SET EXERCISE
Rewrite the stretch from "So since $A$" through "space being considered." in the forum thread on mutual eigenkets, putting "eigenvectors" wherever "eigenkets" appears.

Here is a link to his text book. It is FREE:

http://www-thphys.physics.ox.ac.uk/people/JamesBinney/qb.pdf

Thanks,
Chris Maness

2. May 31, 2014

### micromass

It says that there is no complete system of mutual eigenkets of $A$ and $B$.

So since $A$ and $B$ are self-adjoint, they have both a complete system of eigenkets. In LA language, it is said that we can diagonalize $A$ and $B$. But we cannot do it simulatenously. So if we have a complete system of eigenkets of $A$, then some of them won't be eigenkets to $B$.

3. May 31, 2014

### hilbert2

It means that if the operators $A$ and $B$ do not commute, it is impossible to find a set of states $\left|\phi_i\right>$ such that:

1. All states $\left|\phi_i\right>$ are eigenstates of both $A$ and $B$.
2. Any imaginable state $\left|\psi\right>$ can be written as a linear combination of the states $\left|\phi_i\right>$. This is what it means if a set of vectors forms a complete set in the vector space being considered.

EDIT: Micromass was faster than me...

4. May 31, 2014

### Jilang

He says that if A and B don't commute it is impossible to find a complete set of mutual eigenkets of A and B. This means that it is impossible to have an eigenket of A and an eigenket of B. As a consequence this means that you cannot have a state that has a definite value of A and a definite value of B.

Edit. Everyone is faster than me!

5. May 31, 2014

### hilbert2

^ Actually, that is not true. As pointed out in the text linked by the OP, it is possible that some ket is "accidentally" an eigenket of two mutually non-commuting observables. It's just that one can never find enough such kets to span the whole vector space.

6. May 31, 2014

### kq6up

Ahhh, I like that. Self adjoint meaning -- hermitian. That is, when the eigenvectors are orthogonal -- which in QM they always are (I think).

Chris

7. May 31, 2014

### Matterwave

Self-adjoint and Hermitian are very similar, but not exactly the same. Self-adjoint is a slightly stronger condition that requires the domain of the two operators (the operator itself and its adjoint) to be identical.

Eigenvectors of distinct eigenvalues of self-adjoint operators are orthogonal. Degenerate eigenvectors need not be orthogonal, but one can use the Graham-Schmidt procedure to make them so.

DATA EXCERPTS
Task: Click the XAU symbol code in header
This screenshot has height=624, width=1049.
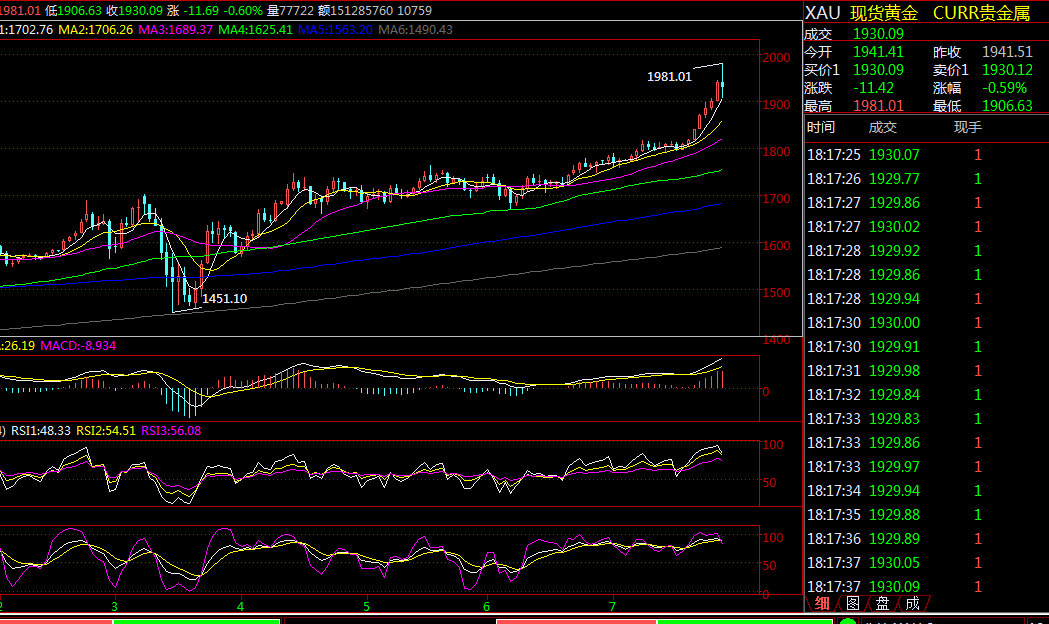Action: (x=823, y=13)
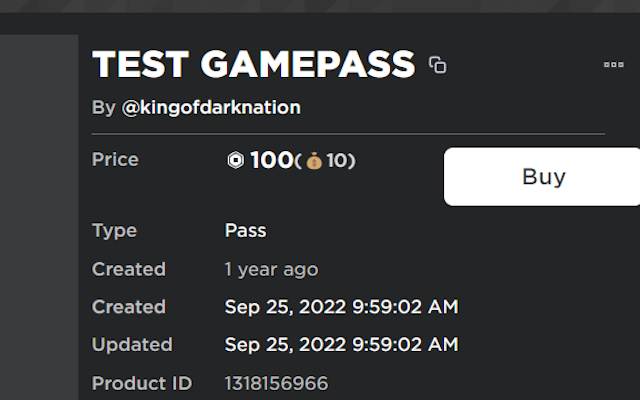
Task: Click the 'By' text before the creator name
Action: (103, 107)
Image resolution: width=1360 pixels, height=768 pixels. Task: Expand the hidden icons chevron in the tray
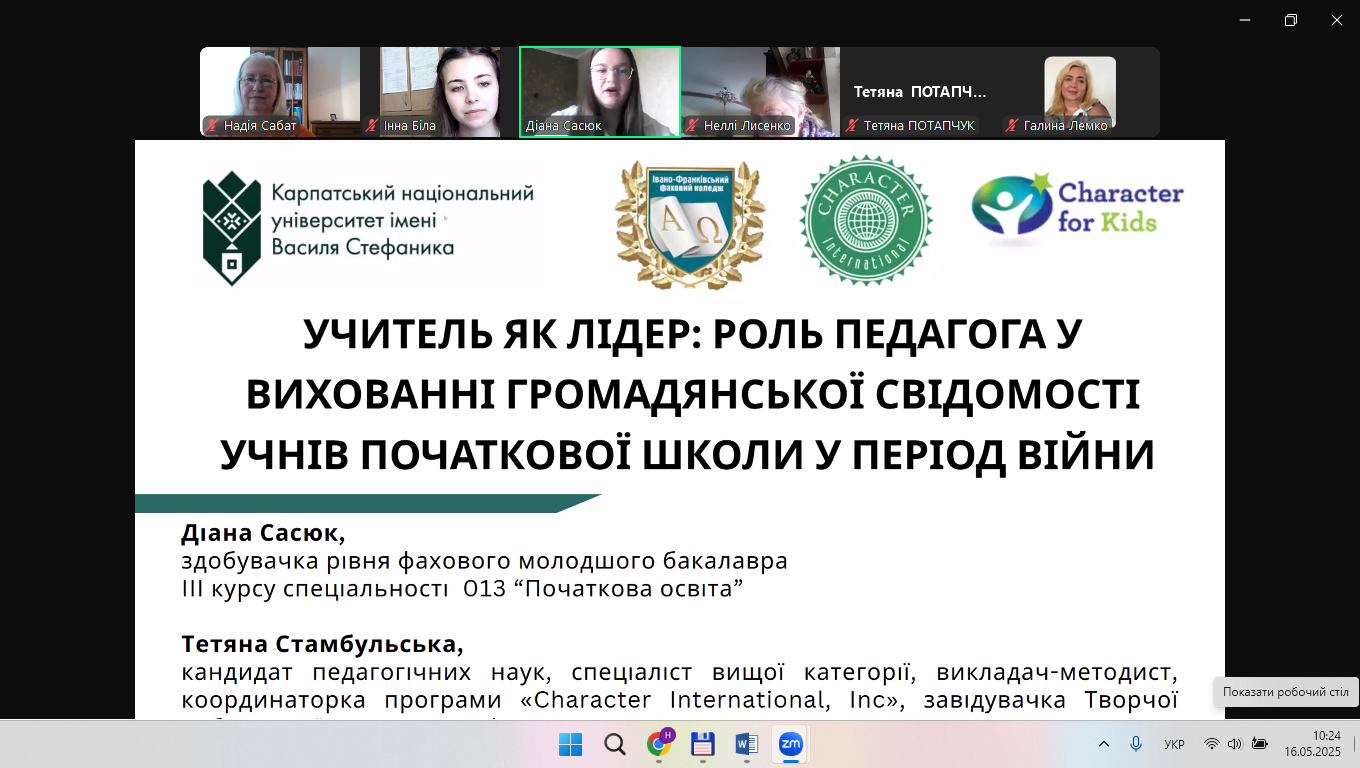tap(1103, 744)
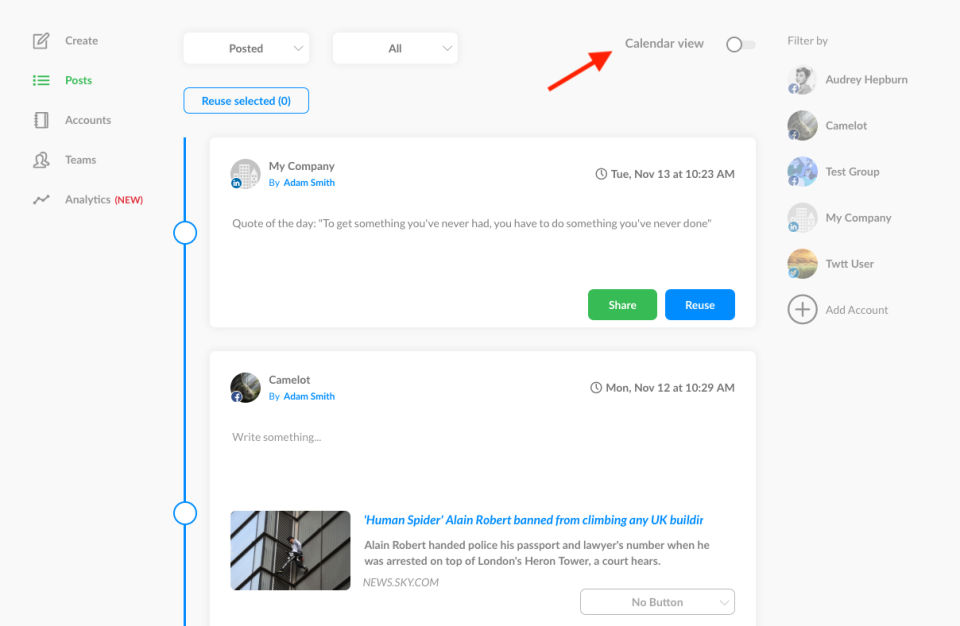Select the My Company post timeline circle
The height and width of the screenshot is (626, 960).
click(185, 233)
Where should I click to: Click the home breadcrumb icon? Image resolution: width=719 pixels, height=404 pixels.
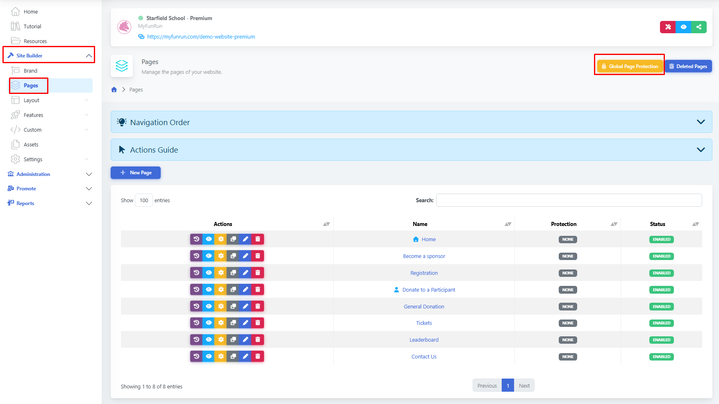(114, 90)
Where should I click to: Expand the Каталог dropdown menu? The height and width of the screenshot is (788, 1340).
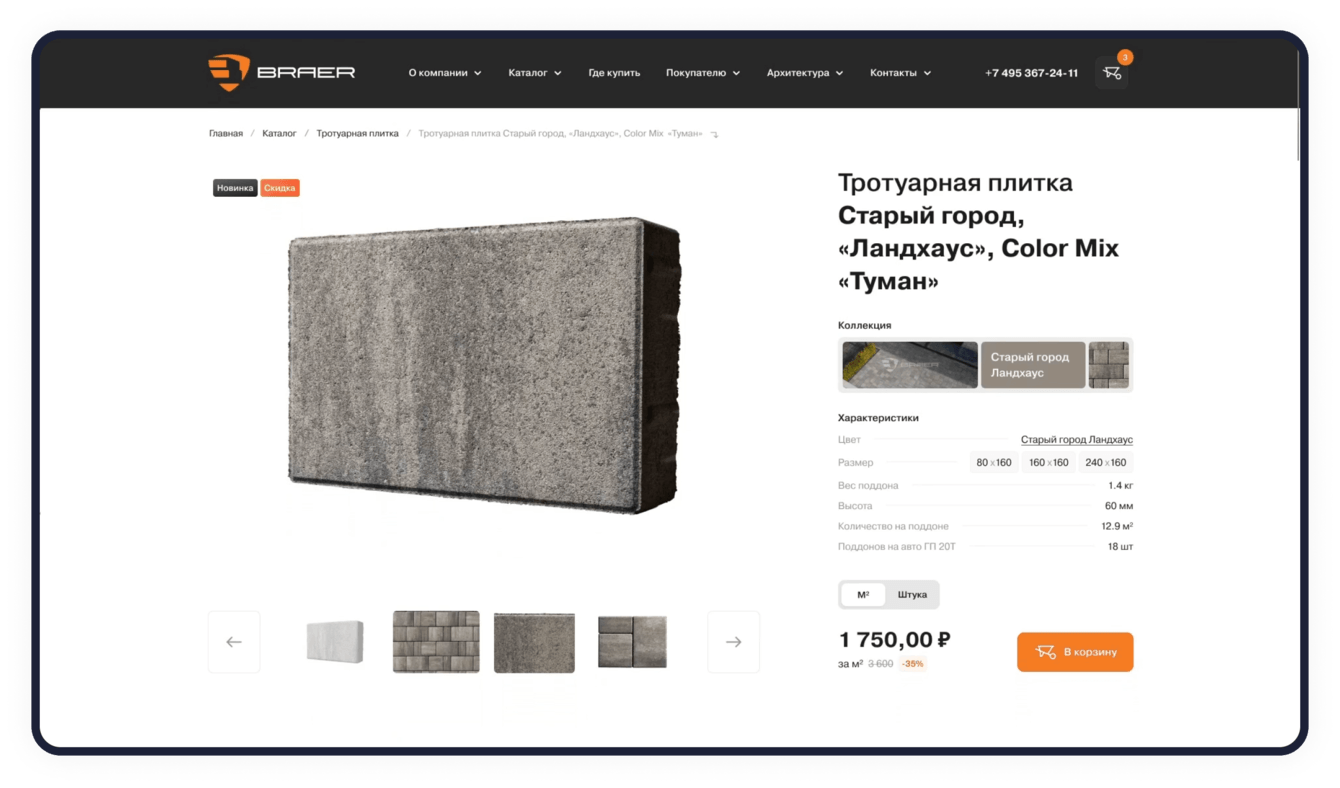point(535,73)
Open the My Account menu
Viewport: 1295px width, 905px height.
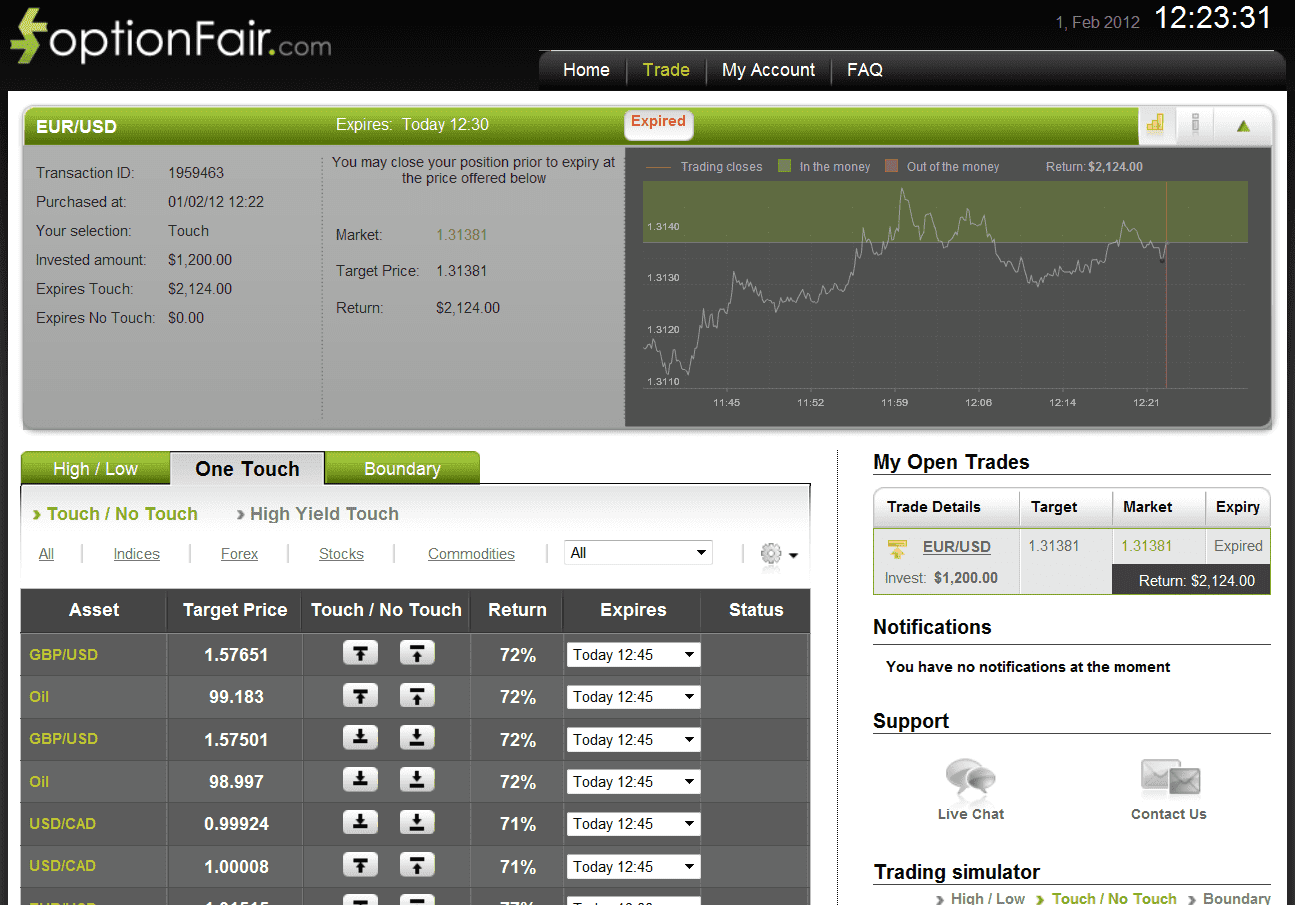coord(768,70)
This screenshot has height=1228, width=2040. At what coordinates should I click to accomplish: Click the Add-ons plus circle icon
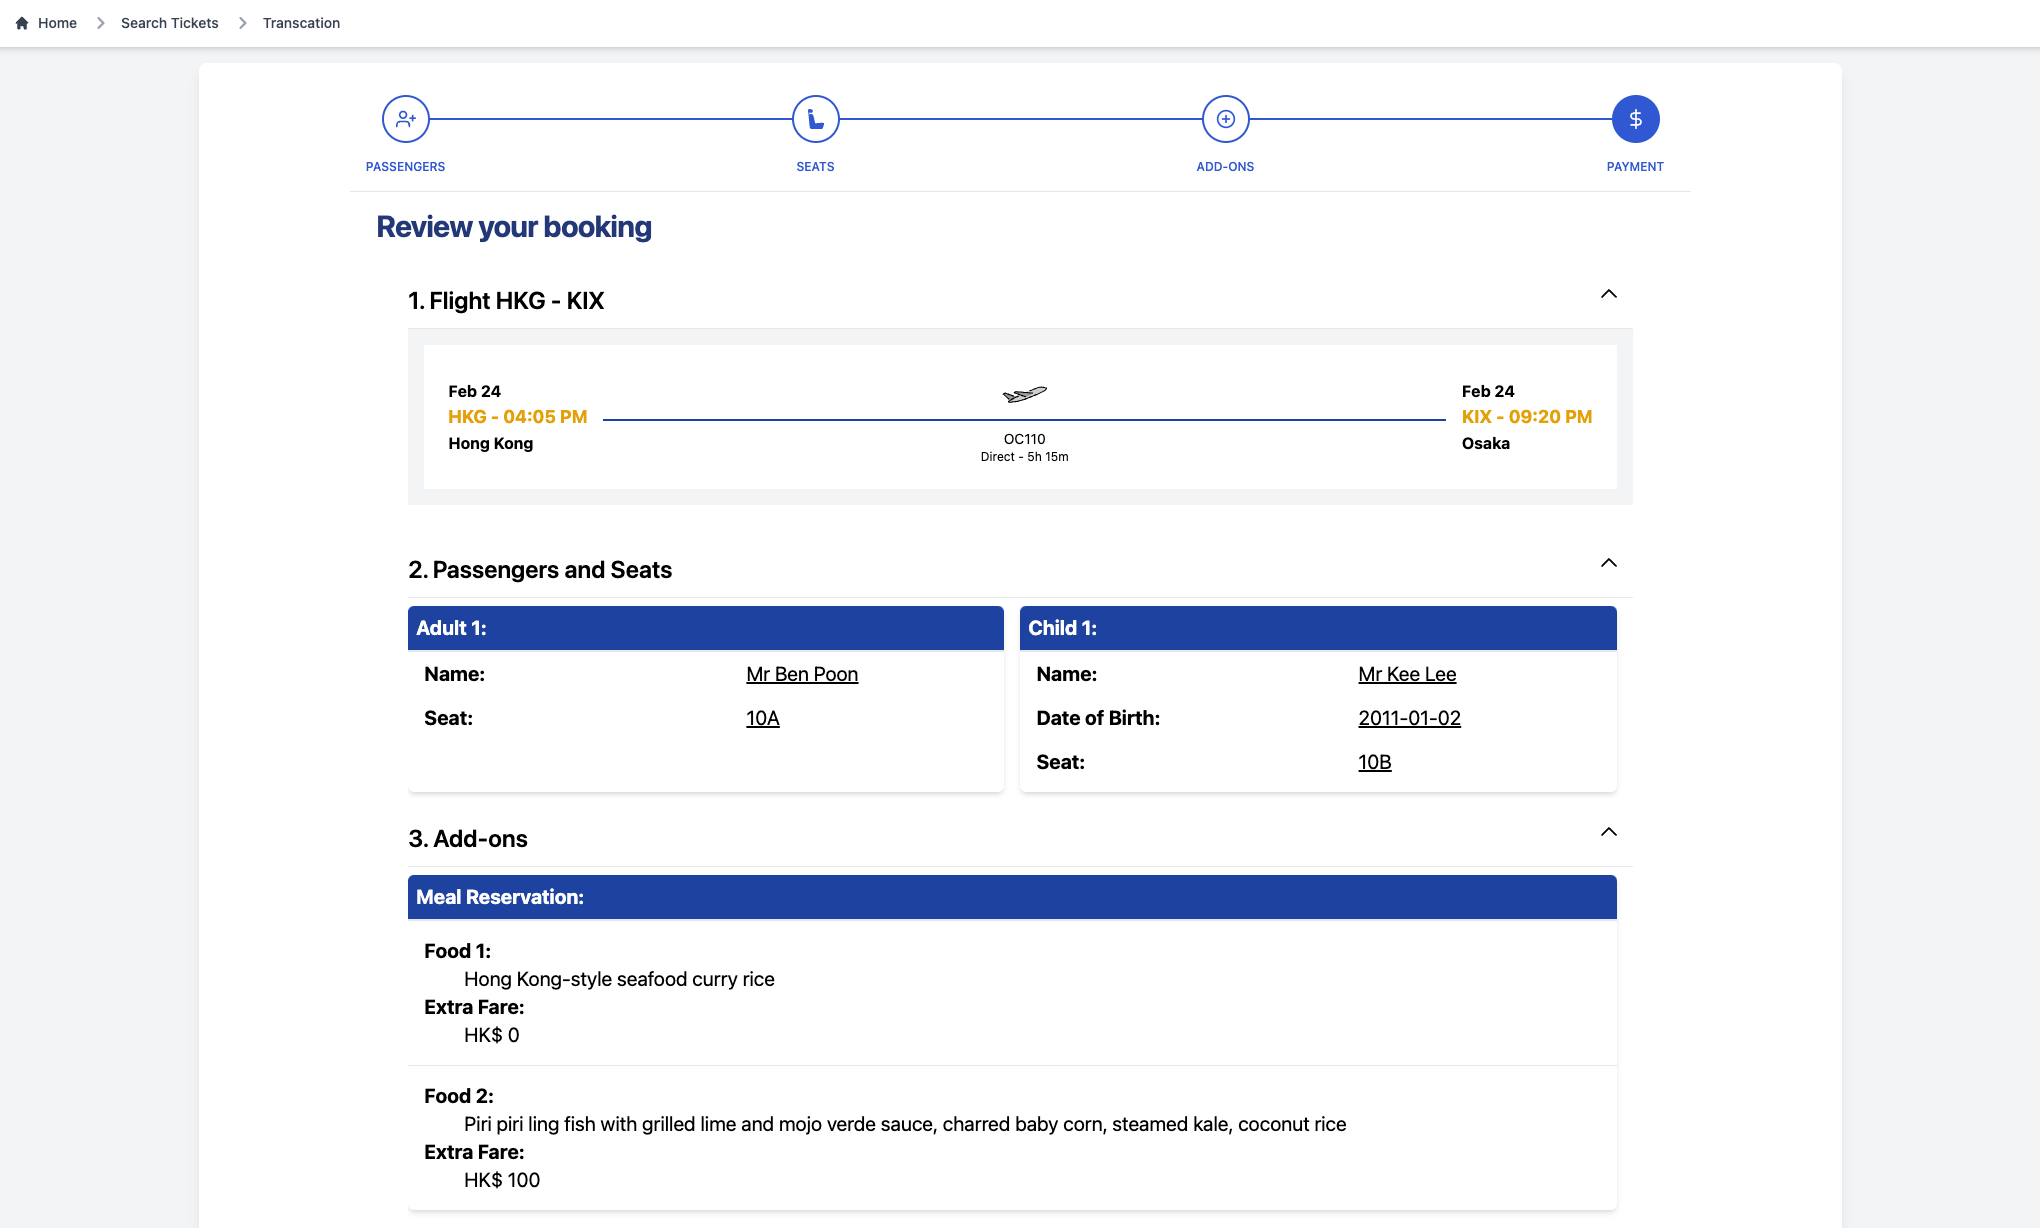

FINAL ANSWER
So since $A$ and $B$ are self-adjoint, they have both a complete system of eigenvectors. In LA language, it is said that we can diagonalize $A$ and $B$. But we cannot do it simulatenously. So if we have a complete system of eigenvectors of $A$, then some of them won't be eigenvectors to $B$.

3. May 31, 2014

### hilbert2

It means that if the operators $A$ and $B$ do not commute, it is impossible to find a set of states $\left|\phi_i\right>$ such that:

1. All states $\left|\phi_i\right>$ are eigenstates of both $A$ and $B$.
2. Any imaginable state $\left|\psi\right>$ can be written as a linear combination of the states $\left|\phi_i\right>$. This is what it means if a set of vectors forms a complete set in the vector space being considered.